In fact, for all that this article will focus on where there are problems, in lots of ways our current arrangements work well: in straightforward employment situations, things are cleat-cut; and there is plenty of flexibility for workers and hirers who know what they’re doing to get work done on terms that are appropriate for the task in hand, whether that means hiring someone in on a temporary or project basis, having a bank of staff available to pick up work at busy times, or whatever. But that still leaves enough cases where things are confused or go wrong to say pretty firmly that there is a policy problem here, with many other problems arising from it.
So, why do so many problems flow from employment status? On one level, this is obvious: your rights as a worker depend on what type of worker you are, and in the UK we have three categories: employee, worker (meaning an agency worker, basically), and self-employed. The tax and national insurance contributions you pay are also determined by your employment status, but we only have two categories for tax purposes: employee (which includes workers, and means paying through PAYE) and self-employed (meaning you have to self-assess). The imperfect match between categories should immediately give away that this is a messy area, although as long as everyone’s clear what category they’re in, it shouldn’t be too bad.

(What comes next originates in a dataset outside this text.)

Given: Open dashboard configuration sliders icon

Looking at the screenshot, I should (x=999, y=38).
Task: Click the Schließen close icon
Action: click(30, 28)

Trouble is, lots and lots of people don’t know what category they are in, or why. This isn’t just down to the rules being complicated and obscure – though they are, as we’ll see – but also down to a widespread lack of understanding of how you end up with this or that employment status. As the Taylor Report (of which plenty more later) put it:
“Many employees and employers are unaware they don’t decide what an individual’s employment status is, that it’s a factual assessment of the nature of their relationship. In combination with this, there appears to be a general lack of awareness of the fact that contracts do not need to be in writing, that the above is a substantive test of what exists in reality and not on paper.”
In other words, you can’t pick your status: it’s determined by what you do in practice, not what you intend or what is written on paper.
On top of that, the rules for assessing what your status is are quite obscure. They have never been defined in legislation: instead, tribunals and courts have worked them out over time. The up-side of this is that they have been developed in a way that reflects real-world practice, as the courts have had to address real-life situations placed in front of them. The down-side is that there is no single, definitive list of the rules, like there would be if it was all in legislation.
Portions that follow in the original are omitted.